__Data for this exercise__:
++++++++

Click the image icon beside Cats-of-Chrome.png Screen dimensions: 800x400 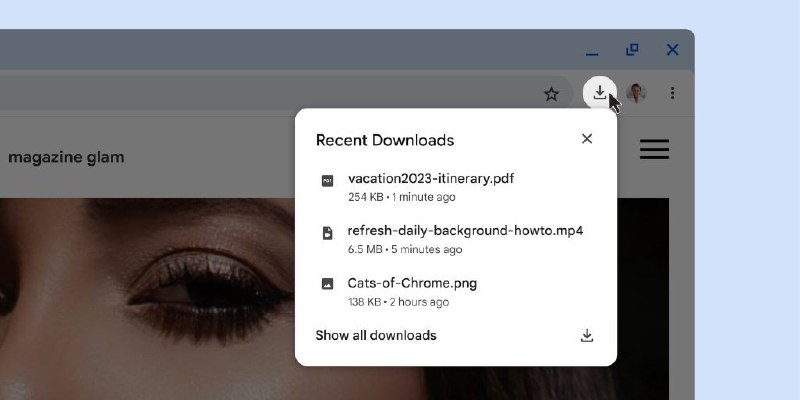tap(327, 284)
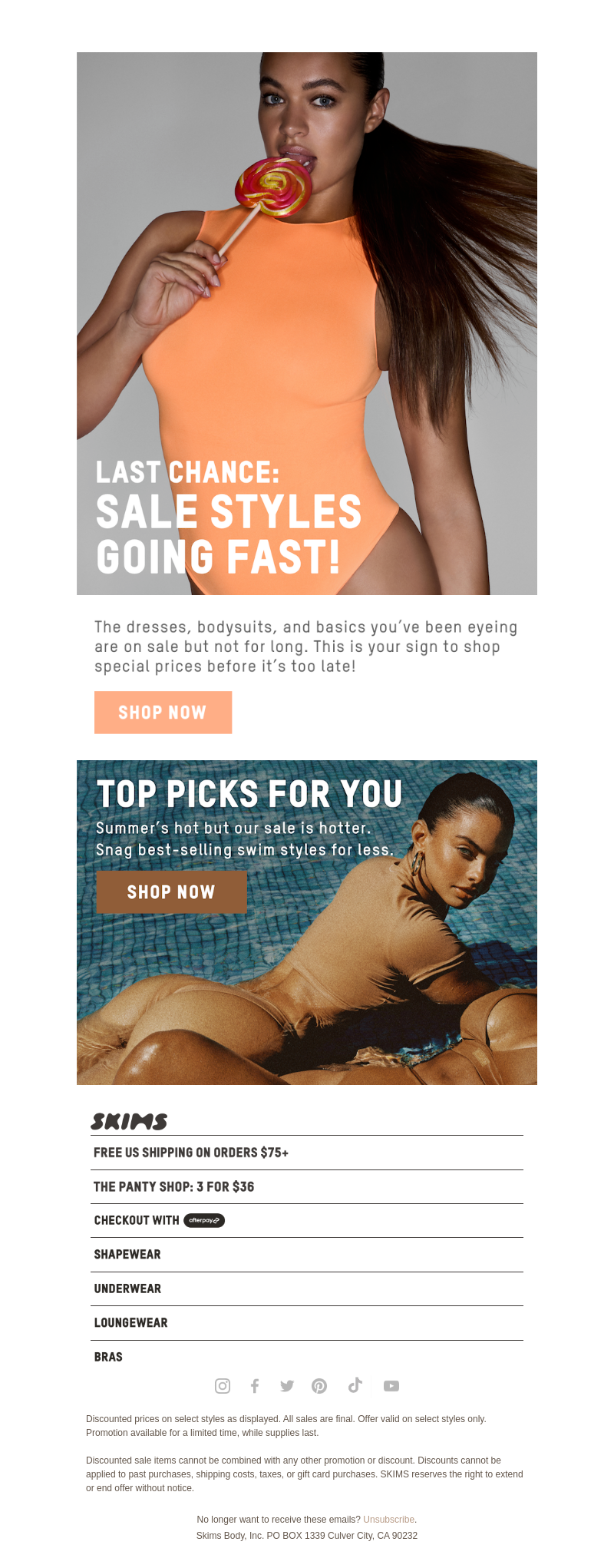Open the Instagram social icon

223,1385
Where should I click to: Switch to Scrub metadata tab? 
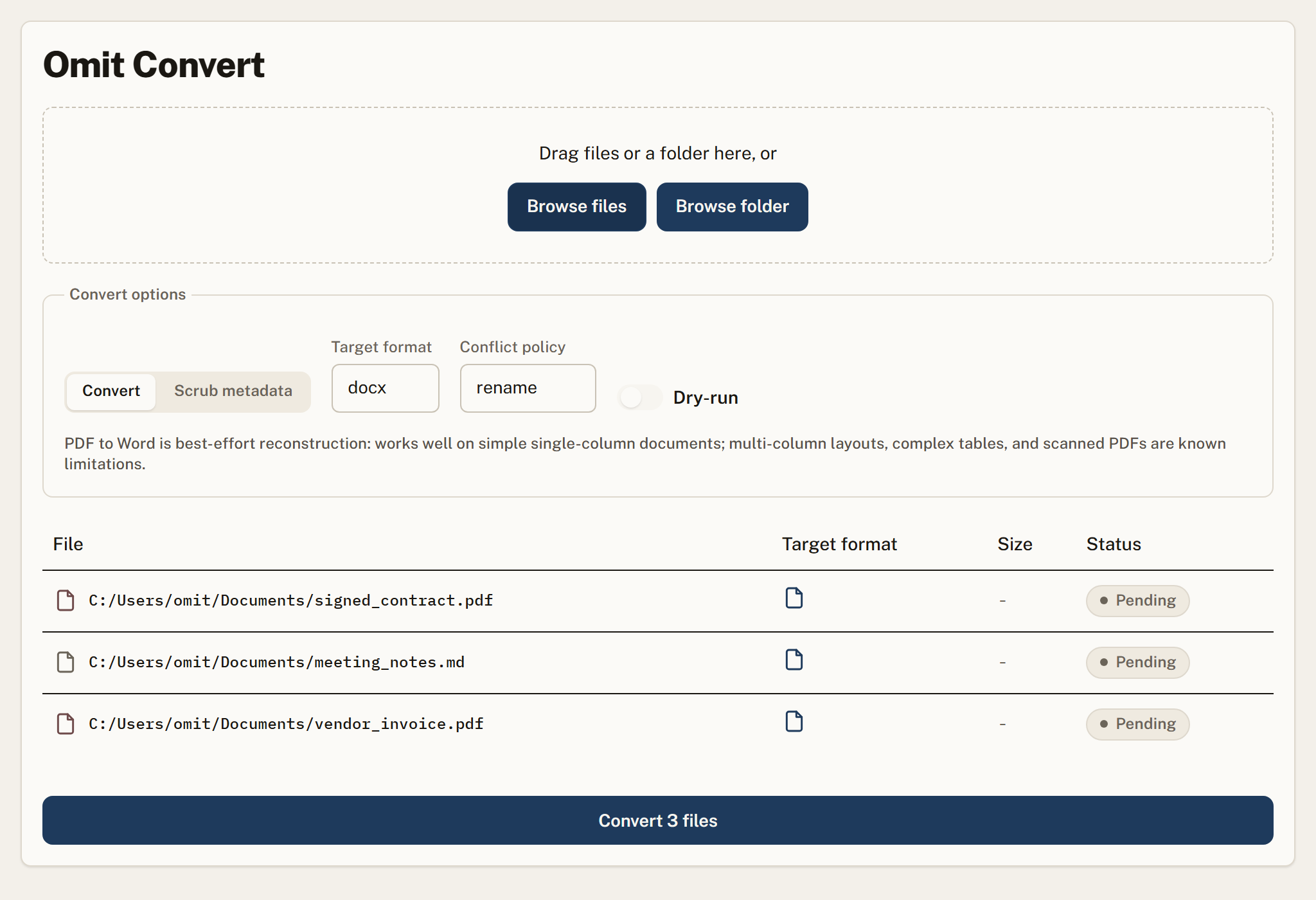[x=233, y=392]
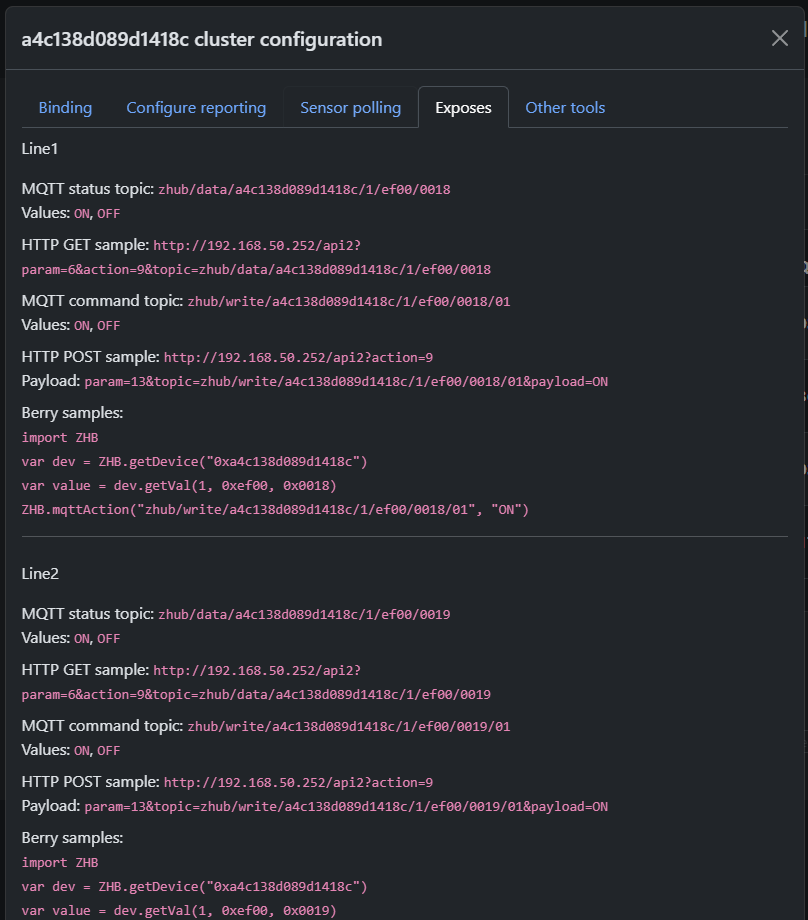Click Line2 MQTT status topic ending in 0019

304,614
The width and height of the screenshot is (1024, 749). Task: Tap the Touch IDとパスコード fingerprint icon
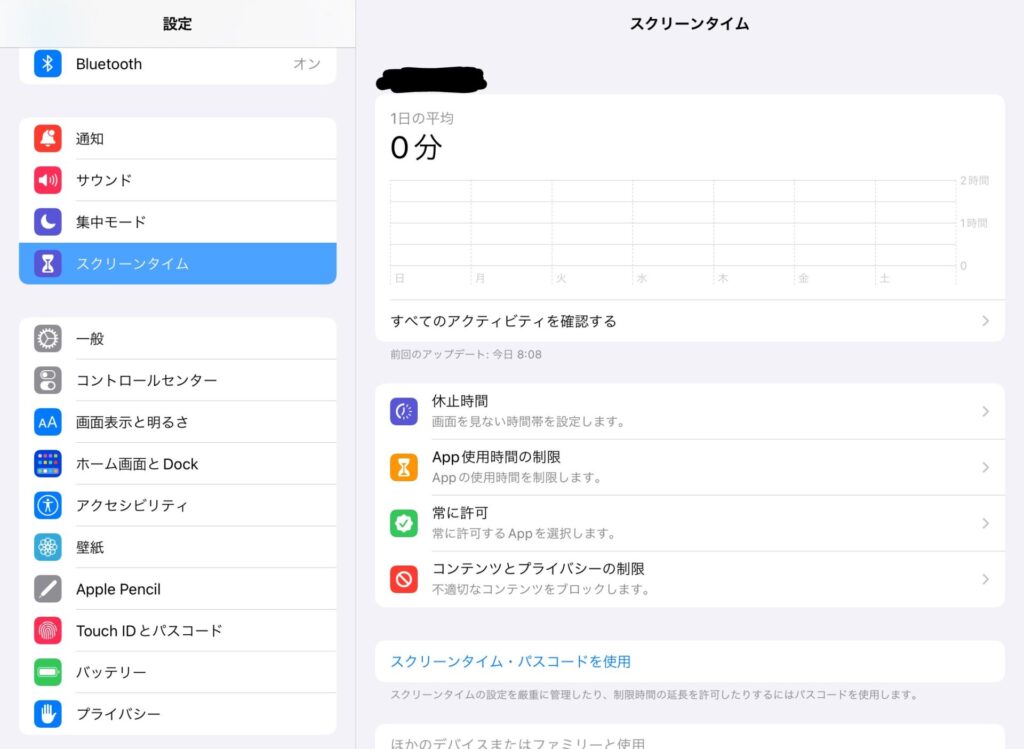[48, 631]
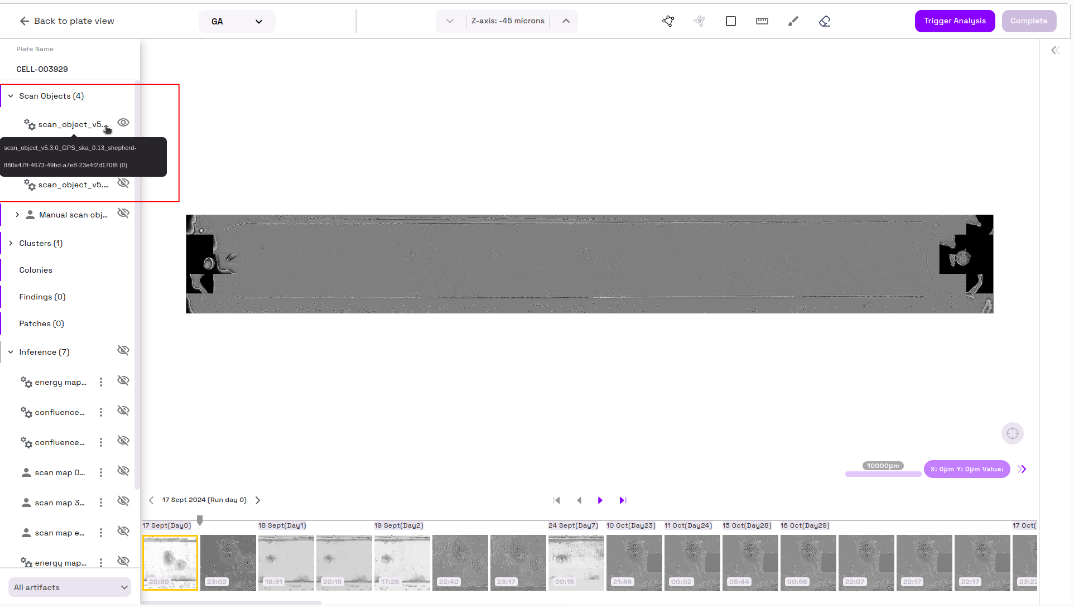Image resolution: width=1073 pixels, height=607 pixels.
Task: Open the 23:02 timeline thumbnail
Action: pos(228,562)
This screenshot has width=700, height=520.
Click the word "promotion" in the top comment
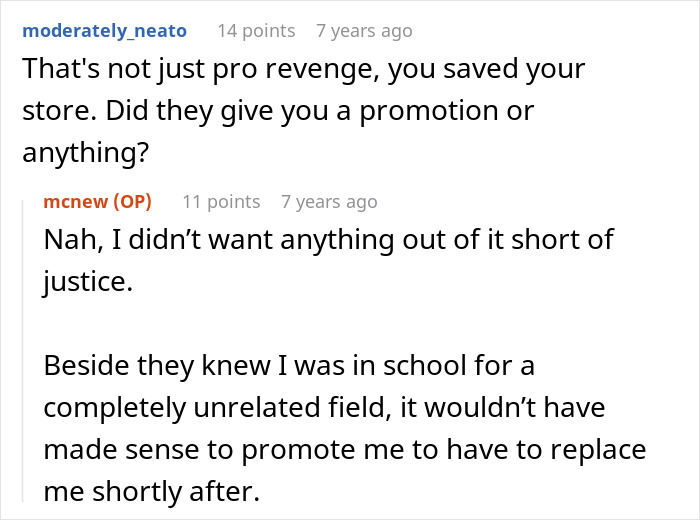click(x=429, y=111)
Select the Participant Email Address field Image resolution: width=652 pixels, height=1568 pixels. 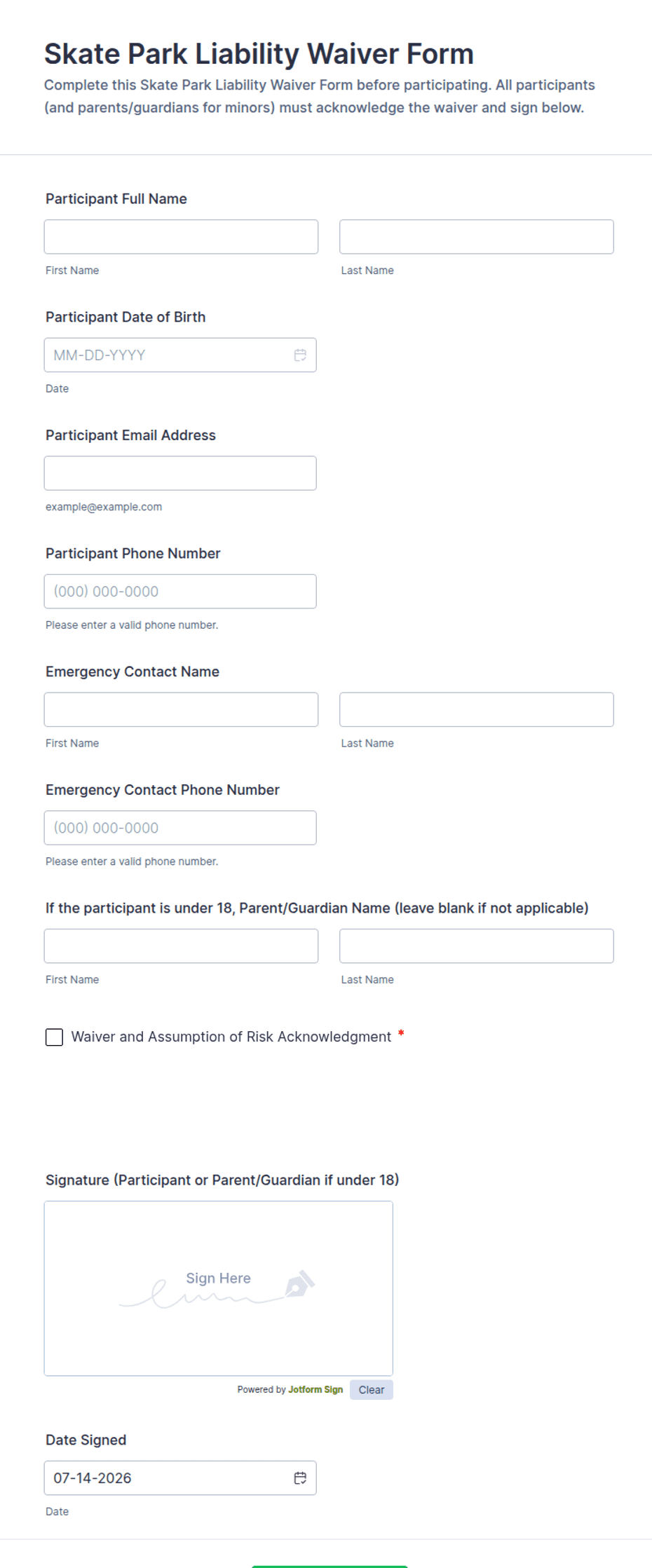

++++++++

__What to do__: Lay out the records from the line containing "This screenshot has width=700, height=520." through the end of the records as a JSON list of strings, one string per line, with blank lines omitted. Leave the pictures out of the answer.

__Response__:
[
  "This screenshot has width=700, height=520.",
  "Click the word \"promotion\" in the top comment",
  "click(x=429, y=111)",
  "Select the Participant Email Address field Image resolution: width=652 pixels, height=1568 pixels. "
]